Seol Bo Ram, Kim Soa, Kim Dong Myung, Park Ki Ho, Jeoung Jin Wook, Kim Seok Hwan
Department of Ophthalmology, Seoul National University College of Medicine, Seoul, Korea.
Department of Ophthalmology, Seoul National University Hospital, Seoul, Korea.
Jpn J Ophthalmol. 2017 May;61(3):230-236. doi: 10.1007/s10384-017-0508-y. Epub 2017 Mar 9.
Purpose To evaluate the influence of intraocular pressure (IOP) reduction on progression of normal-tension glaucoma (NTG) with myopic tilted disc and to demonstrate the associated risk factors.
The medical records on 109 eyes of 109 NTG patients with myopic tilted discs who were followed up for more than 5 years and treated with topical medications were reviewed. Glaucoma progression was defined according to either structural or functional deterioration. Patients were divided into tertile groups according to the percent IOP reduction from the baseline, and the cumulative probability of NTG nonprogression of the upper- and lower-tertile groups was compared using Kaplan-Meier survival analysis. The multivariate Cox proportional hazards model was used to identify the risk factors for glaucoma progression.
Forty-nine of 109 eyes (45.0%) showed glaucoma progression after the average follow-up period of 7.55 ± 1.79 years. The Kaplan-Meier analysis revealed a greater cumulative probability of nonprogression for the upper-tertile group (percent IOP reduction >20.9%) than for the lower-tertile group (percent IOP reduction<12.9%; P = 0.016). The Cox proportional hazards model indicated that presence of disc hemorrhage was a factor associated with glaucoma progression (HR = 3.664; P = 0.001).
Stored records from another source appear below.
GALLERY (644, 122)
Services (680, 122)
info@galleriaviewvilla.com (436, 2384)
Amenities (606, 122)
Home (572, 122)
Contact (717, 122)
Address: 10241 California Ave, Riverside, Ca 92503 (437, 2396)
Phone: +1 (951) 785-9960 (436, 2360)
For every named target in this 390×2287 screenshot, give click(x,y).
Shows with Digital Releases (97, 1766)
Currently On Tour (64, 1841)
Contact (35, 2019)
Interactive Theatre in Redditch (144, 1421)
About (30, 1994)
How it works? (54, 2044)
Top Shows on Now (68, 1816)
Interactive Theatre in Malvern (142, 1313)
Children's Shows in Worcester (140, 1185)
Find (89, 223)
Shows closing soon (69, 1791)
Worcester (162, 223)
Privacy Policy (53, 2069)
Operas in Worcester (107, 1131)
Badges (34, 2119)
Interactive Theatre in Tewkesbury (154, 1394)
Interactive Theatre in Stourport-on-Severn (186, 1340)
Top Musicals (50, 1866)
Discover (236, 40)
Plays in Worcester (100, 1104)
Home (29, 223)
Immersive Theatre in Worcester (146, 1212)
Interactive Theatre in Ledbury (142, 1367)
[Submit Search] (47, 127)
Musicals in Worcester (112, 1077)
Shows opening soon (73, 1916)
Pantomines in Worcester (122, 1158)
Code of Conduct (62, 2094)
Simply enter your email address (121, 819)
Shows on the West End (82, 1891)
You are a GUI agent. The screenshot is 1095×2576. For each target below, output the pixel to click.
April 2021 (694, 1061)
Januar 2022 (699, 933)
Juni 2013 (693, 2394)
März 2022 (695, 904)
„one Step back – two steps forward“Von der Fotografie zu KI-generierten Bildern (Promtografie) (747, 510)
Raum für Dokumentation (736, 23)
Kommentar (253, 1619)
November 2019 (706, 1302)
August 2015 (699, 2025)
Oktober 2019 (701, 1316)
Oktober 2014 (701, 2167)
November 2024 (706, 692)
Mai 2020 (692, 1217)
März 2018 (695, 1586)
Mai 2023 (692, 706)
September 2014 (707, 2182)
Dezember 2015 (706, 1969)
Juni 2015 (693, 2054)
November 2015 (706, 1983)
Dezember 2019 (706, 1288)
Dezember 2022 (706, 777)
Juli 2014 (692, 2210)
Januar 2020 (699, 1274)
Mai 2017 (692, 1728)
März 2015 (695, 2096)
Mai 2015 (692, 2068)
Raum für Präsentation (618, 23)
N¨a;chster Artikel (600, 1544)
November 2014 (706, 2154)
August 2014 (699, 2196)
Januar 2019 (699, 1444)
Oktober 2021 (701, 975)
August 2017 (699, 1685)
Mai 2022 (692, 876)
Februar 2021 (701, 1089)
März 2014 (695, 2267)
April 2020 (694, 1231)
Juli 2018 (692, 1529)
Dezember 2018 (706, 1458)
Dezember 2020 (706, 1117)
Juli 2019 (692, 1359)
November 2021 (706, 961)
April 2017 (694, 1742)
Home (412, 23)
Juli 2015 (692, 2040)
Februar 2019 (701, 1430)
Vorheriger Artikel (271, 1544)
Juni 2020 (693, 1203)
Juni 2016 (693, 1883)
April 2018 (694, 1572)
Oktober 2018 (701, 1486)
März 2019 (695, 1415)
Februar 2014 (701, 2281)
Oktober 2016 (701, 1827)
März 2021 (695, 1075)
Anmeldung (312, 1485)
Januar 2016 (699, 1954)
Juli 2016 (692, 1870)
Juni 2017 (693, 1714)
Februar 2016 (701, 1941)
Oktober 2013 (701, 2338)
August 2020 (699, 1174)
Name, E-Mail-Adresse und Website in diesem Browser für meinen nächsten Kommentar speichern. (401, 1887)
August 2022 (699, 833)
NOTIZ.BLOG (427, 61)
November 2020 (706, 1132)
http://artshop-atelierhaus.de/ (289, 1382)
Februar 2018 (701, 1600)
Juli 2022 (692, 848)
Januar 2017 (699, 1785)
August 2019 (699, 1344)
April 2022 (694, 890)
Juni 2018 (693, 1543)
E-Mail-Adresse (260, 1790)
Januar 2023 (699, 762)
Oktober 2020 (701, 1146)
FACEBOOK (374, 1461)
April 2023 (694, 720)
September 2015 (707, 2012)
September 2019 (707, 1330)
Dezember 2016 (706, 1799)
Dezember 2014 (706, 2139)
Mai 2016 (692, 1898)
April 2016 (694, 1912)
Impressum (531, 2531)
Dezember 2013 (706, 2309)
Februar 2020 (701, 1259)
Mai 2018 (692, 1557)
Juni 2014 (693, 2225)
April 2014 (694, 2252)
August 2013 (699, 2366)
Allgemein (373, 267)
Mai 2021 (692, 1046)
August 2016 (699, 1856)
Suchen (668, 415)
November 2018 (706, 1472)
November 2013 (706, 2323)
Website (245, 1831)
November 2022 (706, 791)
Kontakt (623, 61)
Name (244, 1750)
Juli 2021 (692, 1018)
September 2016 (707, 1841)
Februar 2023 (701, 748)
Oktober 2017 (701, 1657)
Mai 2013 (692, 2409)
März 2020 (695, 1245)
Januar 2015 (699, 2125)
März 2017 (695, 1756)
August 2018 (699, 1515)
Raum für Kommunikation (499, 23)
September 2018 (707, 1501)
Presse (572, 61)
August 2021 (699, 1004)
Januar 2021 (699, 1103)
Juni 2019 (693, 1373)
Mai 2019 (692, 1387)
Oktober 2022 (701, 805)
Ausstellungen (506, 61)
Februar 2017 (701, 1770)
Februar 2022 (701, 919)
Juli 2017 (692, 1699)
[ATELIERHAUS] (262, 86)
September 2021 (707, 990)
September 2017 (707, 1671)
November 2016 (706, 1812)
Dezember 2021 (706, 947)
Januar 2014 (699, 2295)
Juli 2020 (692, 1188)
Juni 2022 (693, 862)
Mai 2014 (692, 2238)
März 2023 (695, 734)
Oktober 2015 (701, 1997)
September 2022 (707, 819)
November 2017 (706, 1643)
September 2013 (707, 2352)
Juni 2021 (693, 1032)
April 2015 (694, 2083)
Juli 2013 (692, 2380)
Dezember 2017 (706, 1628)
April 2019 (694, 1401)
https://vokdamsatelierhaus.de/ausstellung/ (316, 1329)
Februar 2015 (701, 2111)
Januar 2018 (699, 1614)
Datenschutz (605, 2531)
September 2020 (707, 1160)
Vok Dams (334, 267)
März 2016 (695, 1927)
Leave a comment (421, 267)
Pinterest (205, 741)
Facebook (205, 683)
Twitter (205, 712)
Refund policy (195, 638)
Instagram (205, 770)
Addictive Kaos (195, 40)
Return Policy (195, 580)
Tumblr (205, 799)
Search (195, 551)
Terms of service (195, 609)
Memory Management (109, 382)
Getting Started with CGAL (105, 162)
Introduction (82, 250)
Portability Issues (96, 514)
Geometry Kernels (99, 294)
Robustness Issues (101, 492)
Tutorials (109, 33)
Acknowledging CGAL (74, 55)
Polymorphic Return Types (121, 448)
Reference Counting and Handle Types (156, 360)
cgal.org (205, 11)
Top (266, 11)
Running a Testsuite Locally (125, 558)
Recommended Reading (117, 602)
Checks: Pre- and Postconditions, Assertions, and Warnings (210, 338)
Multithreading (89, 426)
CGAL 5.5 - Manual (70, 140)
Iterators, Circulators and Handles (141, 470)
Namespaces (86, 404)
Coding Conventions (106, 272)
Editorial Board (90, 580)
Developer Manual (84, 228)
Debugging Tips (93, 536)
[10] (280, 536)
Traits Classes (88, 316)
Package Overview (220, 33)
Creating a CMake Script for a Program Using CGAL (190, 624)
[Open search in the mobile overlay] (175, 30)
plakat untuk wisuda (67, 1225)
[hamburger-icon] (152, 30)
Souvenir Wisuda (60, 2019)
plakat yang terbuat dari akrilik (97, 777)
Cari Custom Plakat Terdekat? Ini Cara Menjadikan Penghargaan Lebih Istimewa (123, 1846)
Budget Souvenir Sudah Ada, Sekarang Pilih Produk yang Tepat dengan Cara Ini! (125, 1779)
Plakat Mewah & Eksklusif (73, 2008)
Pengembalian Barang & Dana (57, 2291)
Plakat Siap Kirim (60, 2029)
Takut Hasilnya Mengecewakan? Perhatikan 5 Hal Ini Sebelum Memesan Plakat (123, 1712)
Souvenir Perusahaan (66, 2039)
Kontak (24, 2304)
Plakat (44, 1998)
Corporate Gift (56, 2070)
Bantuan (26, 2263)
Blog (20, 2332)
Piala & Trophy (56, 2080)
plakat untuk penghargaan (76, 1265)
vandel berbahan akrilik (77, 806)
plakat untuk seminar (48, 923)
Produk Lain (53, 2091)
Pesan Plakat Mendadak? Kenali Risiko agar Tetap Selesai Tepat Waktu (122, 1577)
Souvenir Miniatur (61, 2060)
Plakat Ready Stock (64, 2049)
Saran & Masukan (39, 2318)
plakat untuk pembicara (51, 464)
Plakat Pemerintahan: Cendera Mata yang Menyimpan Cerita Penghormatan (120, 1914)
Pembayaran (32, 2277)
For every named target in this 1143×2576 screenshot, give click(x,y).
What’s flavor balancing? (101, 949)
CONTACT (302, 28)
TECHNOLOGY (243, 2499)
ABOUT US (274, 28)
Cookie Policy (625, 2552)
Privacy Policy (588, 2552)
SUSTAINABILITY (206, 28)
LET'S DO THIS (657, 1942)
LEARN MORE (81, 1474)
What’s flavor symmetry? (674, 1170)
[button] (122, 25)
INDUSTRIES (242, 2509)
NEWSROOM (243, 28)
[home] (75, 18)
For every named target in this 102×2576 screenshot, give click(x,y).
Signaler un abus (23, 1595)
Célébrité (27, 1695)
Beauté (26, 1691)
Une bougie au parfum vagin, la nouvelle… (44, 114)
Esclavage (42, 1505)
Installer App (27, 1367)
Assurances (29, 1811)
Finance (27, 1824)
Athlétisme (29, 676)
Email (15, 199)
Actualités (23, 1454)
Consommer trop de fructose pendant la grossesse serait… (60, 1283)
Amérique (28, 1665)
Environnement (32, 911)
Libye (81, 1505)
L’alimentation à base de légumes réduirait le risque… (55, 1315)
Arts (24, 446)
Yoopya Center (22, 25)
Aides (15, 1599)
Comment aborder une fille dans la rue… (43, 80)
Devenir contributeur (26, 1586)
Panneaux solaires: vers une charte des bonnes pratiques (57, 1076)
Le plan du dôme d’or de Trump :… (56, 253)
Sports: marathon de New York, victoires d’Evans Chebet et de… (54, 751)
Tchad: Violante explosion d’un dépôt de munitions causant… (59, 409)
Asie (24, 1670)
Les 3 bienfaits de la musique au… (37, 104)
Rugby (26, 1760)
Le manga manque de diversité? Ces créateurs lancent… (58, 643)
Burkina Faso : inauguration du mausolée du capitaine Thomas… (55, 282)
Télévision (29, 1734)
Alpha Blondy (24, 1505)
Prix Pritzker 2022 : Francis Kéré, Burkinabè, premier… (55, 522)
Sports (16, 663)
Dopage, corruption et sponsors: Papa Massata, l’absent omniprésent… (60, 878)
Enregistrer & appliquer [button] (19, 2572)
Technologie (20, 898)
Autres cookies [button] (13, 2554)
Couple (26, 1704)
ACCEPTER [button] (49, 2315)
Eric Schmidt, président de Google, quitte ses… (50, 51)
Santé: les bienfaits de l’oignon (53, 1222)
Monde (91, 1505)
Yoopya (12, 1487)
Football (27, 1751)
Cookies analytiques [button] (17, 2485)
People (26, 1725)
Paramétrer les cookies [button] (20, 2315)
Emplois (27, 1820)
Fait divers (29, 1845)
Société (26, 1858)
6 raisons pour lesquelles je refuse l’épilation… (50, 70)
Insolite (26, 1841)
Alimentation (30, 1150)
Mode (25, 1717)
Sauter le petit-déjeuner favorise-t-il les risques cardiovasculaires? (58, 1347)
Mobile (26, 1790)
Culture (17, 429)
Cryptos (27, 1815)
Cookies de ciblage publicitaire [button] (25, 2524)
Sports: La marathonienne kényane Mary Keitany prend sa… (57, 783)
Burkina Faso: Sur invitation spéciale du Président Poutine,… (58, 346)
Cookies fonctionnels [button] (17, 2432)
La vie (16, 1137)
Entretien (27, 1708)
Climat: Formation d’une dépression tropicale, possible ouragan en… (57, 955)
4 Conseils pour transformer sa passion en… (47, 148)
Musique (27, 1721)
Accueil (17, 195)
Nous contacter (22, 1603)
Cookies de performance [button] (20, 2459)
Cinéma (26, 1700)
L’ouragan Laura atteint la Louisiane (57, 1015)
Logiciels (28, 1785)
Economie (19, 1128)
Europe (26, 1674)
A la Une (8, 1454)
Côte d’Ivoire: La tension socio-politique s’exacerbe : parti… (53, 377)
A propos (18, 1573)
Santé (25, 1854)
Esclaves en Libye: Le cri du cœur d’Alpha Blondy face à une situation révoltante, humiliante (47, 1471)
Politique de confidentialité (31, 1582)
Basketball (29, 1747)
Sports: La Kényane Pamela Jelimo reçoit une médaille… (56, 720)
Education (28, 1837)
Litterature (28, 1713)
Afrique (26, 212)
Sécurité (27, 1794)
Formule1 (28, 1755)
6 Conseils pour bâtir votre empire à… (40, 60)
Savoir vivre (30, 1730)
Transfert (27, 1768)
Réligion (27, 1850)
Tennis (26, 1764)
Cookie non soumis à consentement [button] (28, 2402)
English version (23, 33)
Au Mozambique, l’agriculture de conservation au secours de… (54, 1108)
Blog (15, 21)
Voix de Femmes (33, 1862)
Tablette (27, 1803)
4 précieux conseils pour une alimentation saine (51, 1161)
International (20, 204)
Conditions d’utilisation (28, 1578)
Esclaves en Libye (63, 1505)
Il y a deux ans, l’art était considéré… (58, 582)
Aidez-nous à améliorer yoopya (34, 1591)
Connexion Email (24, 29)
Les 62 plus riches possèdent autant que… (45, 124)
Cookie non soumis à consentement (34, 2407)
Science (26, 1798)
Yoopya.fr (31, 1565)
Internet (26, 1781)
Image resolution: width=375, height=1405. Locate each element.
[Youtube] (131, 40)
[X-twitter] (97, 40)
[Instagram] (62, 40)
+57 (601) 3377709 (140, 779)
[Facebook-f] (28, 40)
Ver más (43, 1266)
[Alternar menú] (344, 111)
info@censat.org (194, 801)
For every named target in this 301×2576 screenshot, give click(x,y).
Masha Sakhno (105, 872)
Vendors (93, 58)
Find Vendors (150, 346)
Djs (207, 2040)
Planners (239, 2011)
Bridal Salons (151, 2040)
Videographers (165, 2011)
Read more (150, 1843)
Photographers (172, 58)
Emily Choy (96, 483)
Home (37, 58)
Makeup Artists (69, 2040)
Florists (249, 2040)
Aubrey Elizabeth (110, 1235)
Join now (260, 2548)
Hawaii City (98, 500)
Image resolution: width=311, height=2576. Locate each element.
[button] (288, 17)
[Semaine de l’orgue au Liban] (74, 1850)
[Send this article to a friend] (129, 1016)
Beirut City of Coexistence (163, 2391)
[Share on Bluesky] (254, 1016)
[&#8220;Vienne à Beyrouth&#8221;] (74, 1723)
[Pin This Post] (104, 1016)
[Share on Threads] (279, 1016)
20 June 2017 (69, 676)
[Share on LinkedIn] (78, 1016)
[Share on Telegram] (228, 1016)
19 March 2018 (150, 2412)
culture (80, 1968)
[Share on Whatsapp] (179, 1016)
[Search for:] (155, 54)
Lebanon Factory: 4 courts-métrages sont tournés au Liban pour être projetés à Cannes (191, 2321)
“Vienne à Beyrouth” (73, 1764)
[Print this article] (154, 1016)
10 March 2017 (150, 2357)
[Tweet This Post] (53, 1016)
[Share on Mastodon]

Lower-percent reduction in IOP was associated with NTG progression in eyes with myopic tilted discs, and the presence of disc hemorrhage was a risk factor for NTG progression.
目的 评估眼压降低对伴有近视性斜盘的正常眼压性青光眼(NTG)进展的影响,并阐明相关危险因素。
回顾了109例伴有近视性斜盘的NTG患者109只眼的病历,这些患者接受了5年以上的随访并使用局部药物治疗。青光眼进展根据结构或功能恶化来定义。根据眼压从基线降低的百分比将患者分为三分位数组,使用Kaplan-Meier生存分析比较上三分位数组和下三分位数组NTG无进展的累积概率。多变量Cox比例风险模型用于确定青光眼进展的危险因素。
109只眼中的49只眼(45.0%)在平均7.55±1.79年的随访期后出现青光眼进展。Kaplan-Meier分析显示,上三分位数组(眼压降低百分比>20.9%)的无进展累积概率高于下三分位数组(眼压降低百分比<12.9%;P = 0.016)。Cox比例风险模型表明,视盘出血的存在是与青光眼进展相关的一个因素(HR = 3.664;P = 0.001)。
伴有近视性斜盘的眼中,眼压降低百分比越低与NTG进展相关,视盘出血的存在是NTG进展的一个危险因素。